There has been important progress made beyond existing knowledge during the DEFINE project. We showed that loss of the non-canonical GluN3A NMDA receptor subunit disrupts normal arborization and regional targeting of L2/3 callosal axons from the somatosensory cortex during postnatal brain development. In the course of studying GluN3A effects, we have also have furthered the understanding of normal callosal axon development and refinement in the WT brain by detailed analysis of adult brain that was lacking in the literature. Extensive efforts with conditional knockouts together with cutting edge dendritic morphology analysis using Supernova system narrowed the location of GluN3A function to be likely postsynaptic. This suggests postsynaptic synaptic plasticity events controlled by GluN3A NMDARs may trans-synaptically determine callosal axon refinement and targeting. In vivo recordings found altered spontaneous activity and interhemispheric communication in L5 of the cortex in mice lacking GluN3A. This advance in understanding how callosal circuits mature is not only a step towards our understanding of how brains work but could be inform future studies on various neurological disorders, including autism, where callosal circuits are affected.

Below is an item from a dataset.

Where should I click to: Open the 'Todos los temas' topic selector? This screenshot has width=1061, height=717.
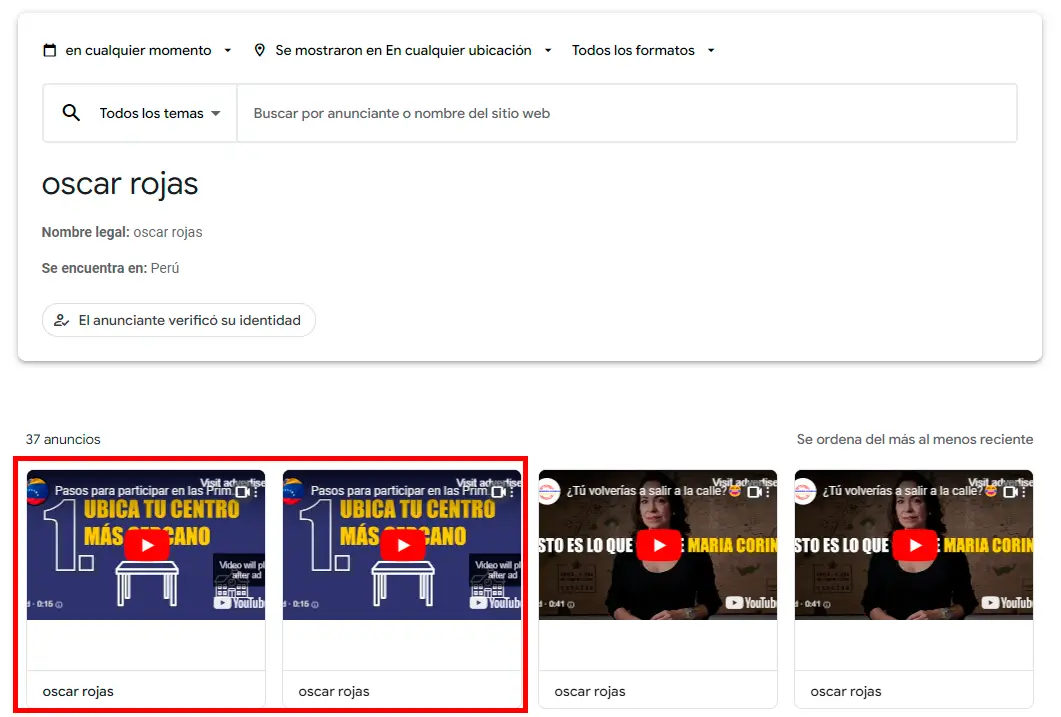click(x=159, y=114)
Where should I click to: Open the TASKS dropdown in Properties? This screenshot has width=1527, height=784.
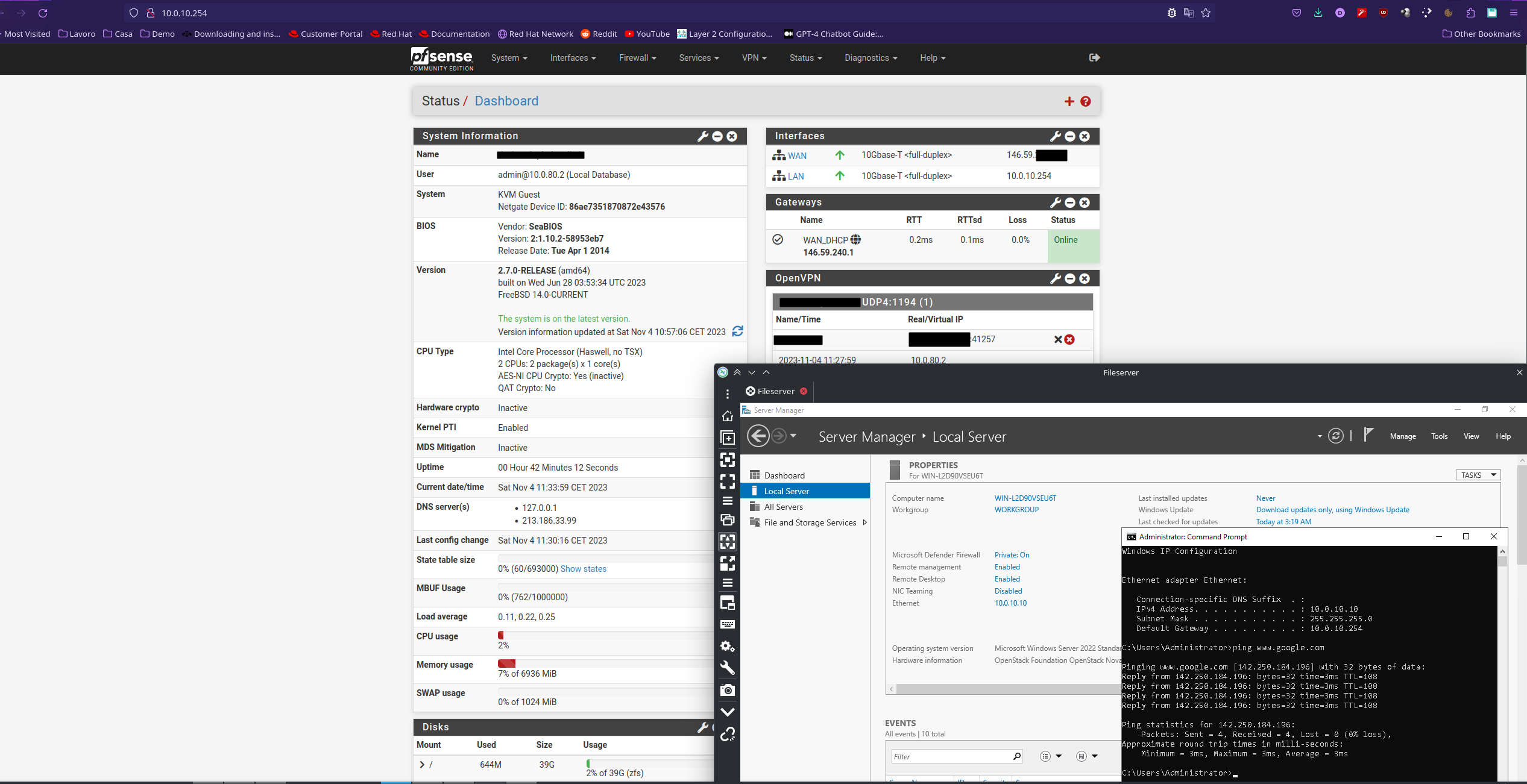(x=1478, y=475)
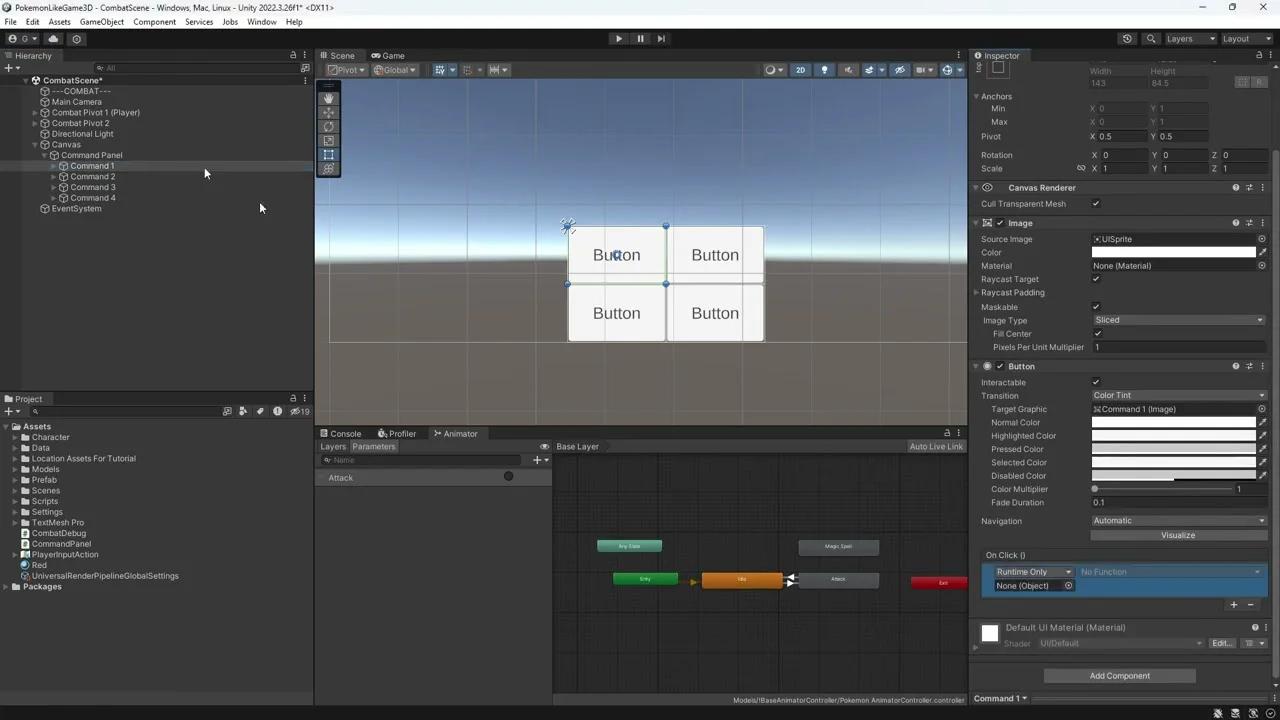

Another key contribution that arose from the project is the construction of an mClover3-Grin3a knockin mouse that will be a vital tool for advancing objectives of this project but also for various studies in the field.

There are limited direct socio-economic impacts and societal implications for this project as it is basic research and not disease focused but our better understanding of GluN3A´s roles in brain circuit refinement may inform future work on brain disorders.